Share

Danzare la vita dopo il cancro

Hanno prima frequentato un corso di scrittura all'Istituto oncologico, poi sono diventate attrici. Ecco le loro storie

5 Giugno 2008

07/03/2008

di Silvio MENGOTTO

Barbara, Carla, Cristina, Franca, Lea, Linda, Manuela, Maria Bruna, RosaMaria e Sonia. Sono i nomi di dieci donne che hanno avuto il cancro. Dopo un lungo viaggio tra angosce, sofferenze e paura della morte, si sono unite e insieme hanno reagito ricostruendo il senso della propria esistenza e condividendo un percorso di scrittura autobiografica realizzato per pazienti oncologici.

Le autrici, diventate attrici, riunite nell’Associazione culturale Le Griots, divulgano un messaggio di speranza con uno spettacolo dal titolo …E ancora danzo la vita. Una storia d’amore, di coraggio e speranza con l’adattamento e la regia di Manuela Annovazzi e musiche originali di Franco Napoli. Lo spettacolo è dedicato a Maria, l’amica morta durante il corso di scrittura, che ha donato il sentimento nuovo della “sorellanza”.
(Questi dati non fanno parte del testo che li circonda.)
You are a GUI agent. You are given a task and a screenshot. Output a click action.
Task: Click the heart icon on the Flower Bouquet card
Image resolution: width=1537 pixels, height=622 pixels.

«Condividere i vissuti con sincerità aprendo il cuore senza temere giudizi, tenersi per mano, guardarsi negli occhi, quando le lacrime dell’una sono le lacrime di tutte, quando le gioie dell’una emozionano tutte, quando diventiamo l’una il sostegno dell’altra – dice Manuela -. Questa è la “sorellanza”, un sentimento forte e profondo, bello, pulito che entra dentro e lenisce le ferite che sanguinano e ti dà vera gioia. Un dono del buon Dio».

Per Maria Bruna «i nostri vestiti colorati, che indossiamo sul palcoscenico, dimostrano che in fondo la vita è la più forte, insieme abbiamo trovato la forza di abbracciare il dolore e di liberarlo ed è nata la meravigliosa forza della vita».

Il teatro, insieme alla scrittura, è diventato un’altra forma terapeutica ancora più ampia. Il testo teatrale individua tre passaggi. La lettura del percorso biologico, il rapporto tra medico e paziente che deve essere indirizzato alla relazione, e per ultima la necessità di vivere il tumore più che la sua paura.

Manuela è convinta che «la nostra è una grande storia d’amore. Quando si parla di cancro si pensa alla morte e al dolore. Noi siamo la testimonianza che attraversando il dolore è nata una grande corrente d’amore tra queste persone». Lo spettacolo ha un forte pathos sul pubblico, «perché ha la forza della verità. Nessuna di noi racconta una storia, racconta la sua storia».

Ostinazione e determinazione sono i due sentimenti e cammini che hanno caratterizzato il protagonismo di queste donne. Senza indugi Manuela dice «ostinazione e determinazione, perché il nostro fine è l’amore, perché ci hanno permesso di affrontare e superare la malattia».

Sul palcoscenico, precisa Manuela, ci sono «vibrazioni differenti in ogni rappresentazione e che arrivano direttamente al pubblico. Nello spettacolo abbiamo introdotto un coro greco dove battiamo sassi per rendere visibile, udibile, il dolore che è universale e trasversale. Anche questo messaggio arriva al pubblico. Èuno spettacolo che suscita sentimenti incredibili e nascosti. Al termine di una rappresentazione ricordo che si è avvicinato un uomo il quale, piangendo e abbracciandomi, mi ha detto: “Quando è morto mio padre non riuscivo a piangere, oggi ho pianto. Grazie”».

Le Griots ètermine che richiama il griot africano, una persona che si sposta di villaggio in villaggio per portare notizie, non per raccontare fiabe o favole. Maria Bruna puntualizza: «I griots africani, con modalità dell’intrattenimento, raccontano al pubblico la verità. La nostra modalità per raccontare la verità è lo spettacolo».

Sul palcoscenico tutte le donne indossano uno scialle a trame larghe, simbolo della malattia e delle cellule tumorali, che avvolge il loro corpo. Quando vengono dichiarate guarite, con un gesto di liberazione, gli scialli vengono buttati alle loro spalle. Non è stata solo una storia di sofferenza, ma una ricostruzione della vita di queste donne. Nel congedarsi Sonia ci sussurra: «Da questa storia brutta si può uscire e danzare ancora la vita».